But state prices are projected to jump 7.2 percent over the next 12 months, outpacing the rest of nation, data provider CoreLogic said Tuesday.
Home prices, including distressed sales, increased at a 7.1 percent clip nationwide in the past year. However, U.S. prices are forecast to slow to a 5.1 percent gain by May 2019.
From April to May, home prices rose 0.3 percent in Florida and 1.1 percent across the country.
“The lean supply of homes for sale is leading to higher sales prices and fewer days on market, and the supply shortage is more acute for entry-level homes,” said Frank Nothaft, chief economist at CoreLogic.
“During the first quarter, we found that about 50 percent of all existing homeowners had a mortgage rate of 3.75 percent or less. May’s mortgage rates averaged a seven-year high of 4.6 percent, with an increasing number of homeowners keeping the low-rate loans they currently have, rather than sell and buy another home that would carry a higher interest rate,” he said.
Locally, prices for re-sale single-family homes increased 5.2 percent to a median $290,976 in the Sarasota-Manatee region during May, according to an earlier report from the Florida Realtors trade group.
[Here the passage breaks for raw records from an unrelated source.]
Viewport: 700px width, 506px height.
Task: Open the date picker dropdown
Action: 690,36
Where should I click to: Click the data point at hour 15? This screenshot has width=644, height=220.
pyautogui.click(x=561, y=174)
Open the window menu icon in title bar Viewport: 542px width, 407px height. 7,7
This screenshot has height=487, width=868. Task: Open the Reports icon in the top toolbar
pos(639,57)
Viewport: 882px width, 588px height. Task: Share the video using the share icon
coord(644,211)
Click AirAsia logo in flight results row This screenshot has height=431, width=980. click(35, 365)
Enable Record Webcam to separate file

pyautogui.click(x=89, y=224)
Prices in Charlotte County rose 3.9 percent top $225,000.
Condo re-sale prices were up 3.3 percent to a median $217,000 in Sarasota-Manatee, and surged 21 percent to $179,000 in Charlotte.
An ongoing shortage of homes in the market continues to pressure prices. The stock of homes for sale in Sarasota, for example, decreased by nearly 6 percent in May.
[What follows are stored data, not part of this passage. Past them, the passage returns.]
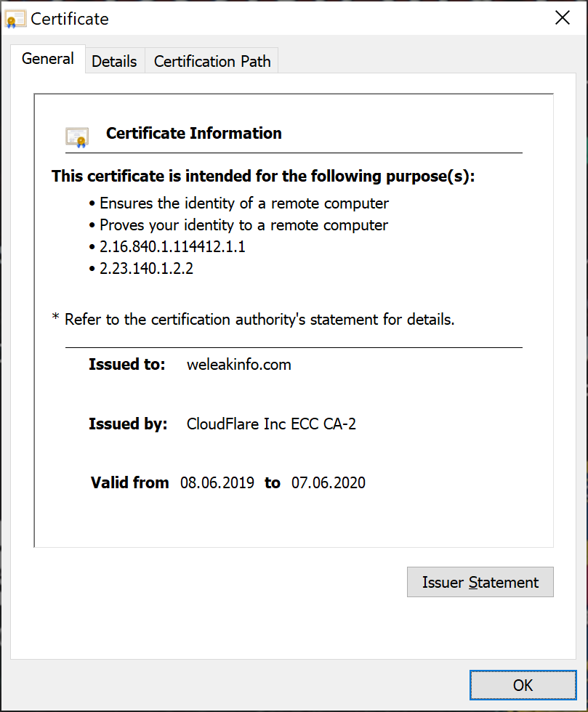The image size is (588, 712).
Task: Switch to the Details tab
Action: (114, 62)
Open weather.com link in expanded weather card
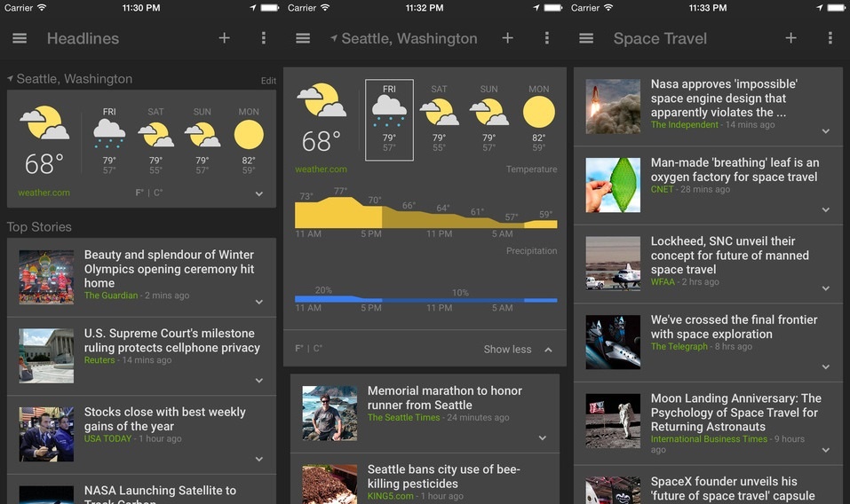Screen dimensions: 850x504 point(321,169)
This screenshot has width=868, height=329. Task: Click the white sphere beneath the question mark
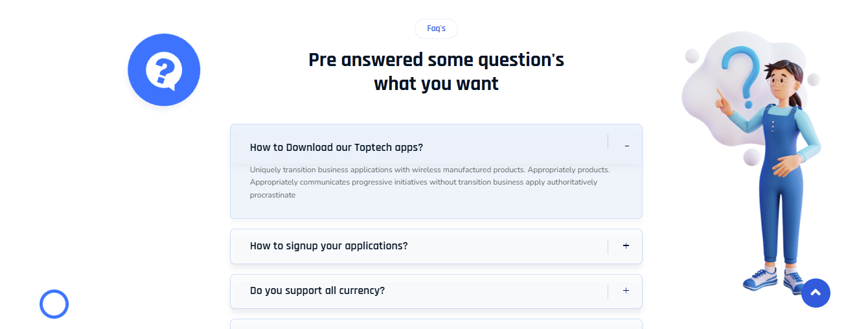pyautogui.click(x=751, y=156)
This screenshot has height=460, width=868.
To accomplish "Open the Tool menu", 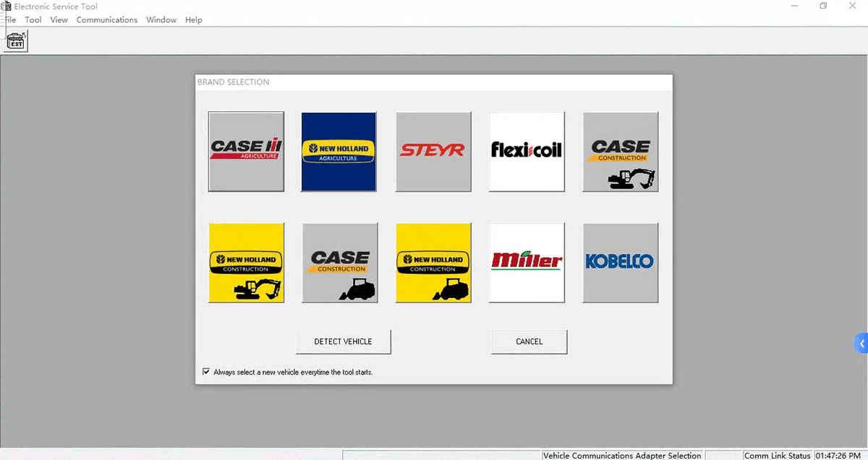I will (33, 20).
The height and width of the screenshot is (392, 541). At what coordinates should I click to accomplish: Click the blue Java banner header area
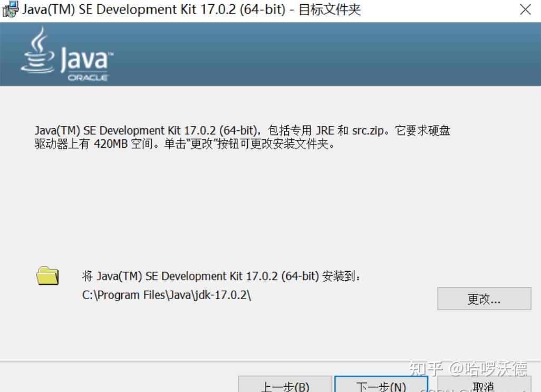[x=316, y=54]
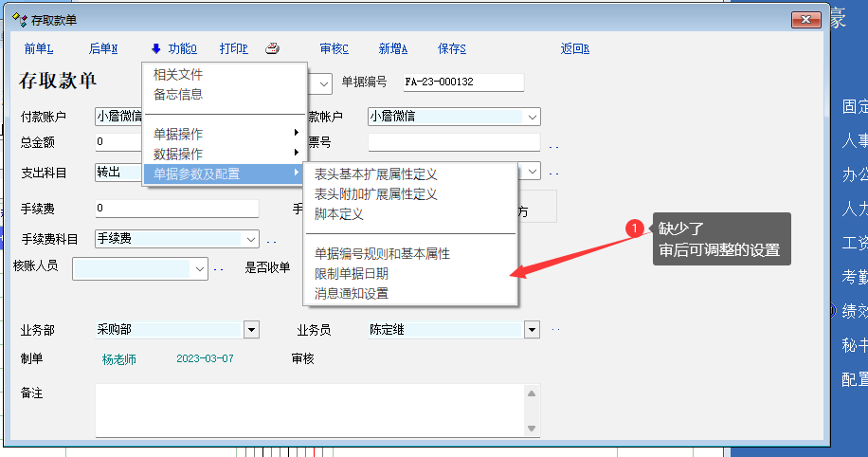Open the 业务员 dropdown arrow

(532, 330)
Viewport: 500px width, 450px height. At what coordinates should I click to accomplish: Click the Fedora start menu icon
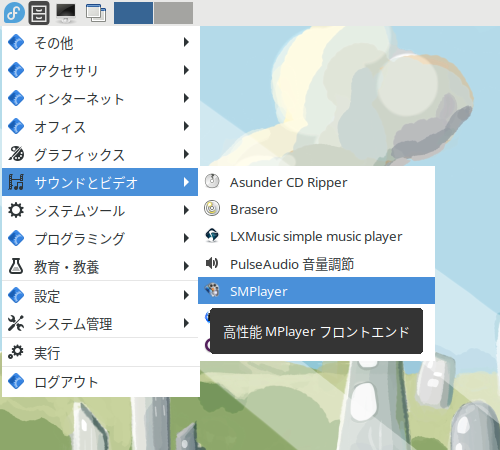(14, 13)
“The CoreLogic consumer research demonstrates that, despite high home prices, renters want to get out of their rental property and purchase a home,” said Frank Martell, the data company’s president/CEO. “Even in the most expensive markets, we found four times as many renters looking to buy than homeowners willing to sell.”
Home prices grew in every state in May. The top increases were posted in Washington, at 12.8 percent; Nevada, at 12.4 percent; and Idaho, at 11.2 percent.